One of the Sage examples is a binary search tree whose type includes the range of valid keys, which is used to guarantee that the tree stays in search order. In Rust-like syntax:

fn Range(lo: isize, hi: isize) -> type {
    those x: isize where lo <= x && x < hi
}

enum BiTree(lo: isize, hi: isize) {
    Empty,
    Node {
        mid: Range(lo, hi),
        left: BiTree(lo, mid),
        right: BiTree(mid, hi),
    },
}

impl BiTree(lo: isize, hi: isize) {
    fn search(&self, v: Range(lo, hi)) -> bool {
        match *self {
            BiTree::Empty => false,
            BiTree::Node { ref mid, ref left, ref right } => {
                match v.cmp(mid) {
                    Ordering::Less => left.search(v),
                    Ordering::Equal => true,
                    Ordering::Greater => right.search(v),
                }
            }
        }
    }

    fn insert(&self, v: Range(lo, hi)) -> BiTree(lo, hi) {
        match *self {
            BiTree::Empty => BiTree::Node {
                mid: v,
                left: BiTree::Empty,
                right: BiTree::Empty,
            }
            BiTree::Node { ref mid, ref left, ref right } if v < *mid => {
                BiTree::Node {
                    mid: mid,
                    left: left.insert(v),
                    right: right,
                }
            }
            BiTree::Node { ref mid, ref left, ref right } => {
                BiTree::Node {
                    mid: mid,
                    left: left,
                    right: right.insert(v),
                }
            }
        }
    }
}

Note that in the dependently-typed setting, there is no need to separate type parameters and value parameters.

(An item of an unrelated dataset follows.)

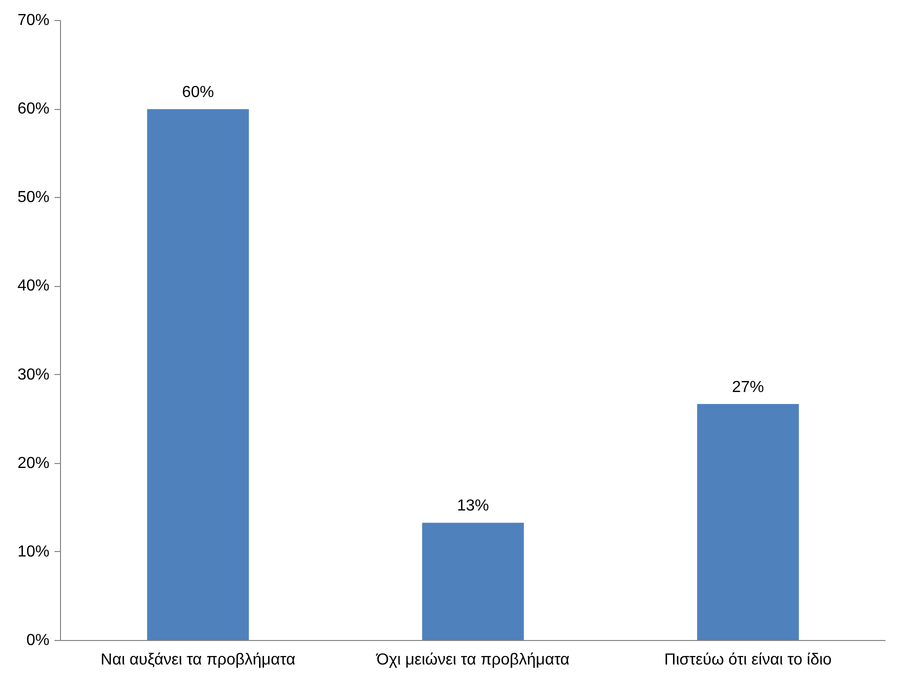 Image resolution: width=915 pixels, height=688 pixels. I want to click on data-label: 27%, so click(748, 388).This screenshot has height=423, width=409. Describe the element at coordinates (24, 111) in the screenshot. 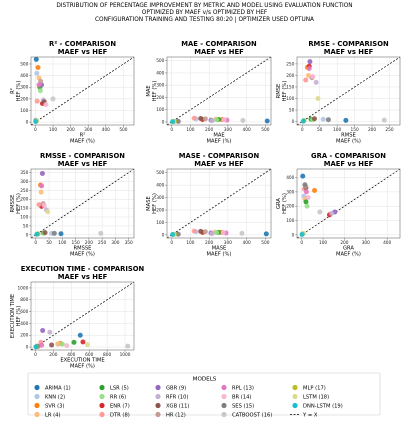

I have taken various liberties with the syntax, particularly the treatment of implicit function arguments. The syntax

those x: isize where lo <= x && x < hi

represents a refinement type, equivalent to the more traditional

{x: isize | lo <= x && x < hi}

Refinements on fn arguments could use the existing where syntax and don't need the those keyword.

Making Rust dependently typed would be a huge step. But it's a huge step that provides integer generics, variadic generics, refinement types, compile-time function evaluation, and lots of other goodies, in a single unified framework. Potentially it could subsume a lot of the existing compile-time machinery, as well.

cc @bstrie

[nielsle]

The Const generics"-RFC will allow types that are generic over an integer parameter. This will probably be useful for defining ranged types in a library.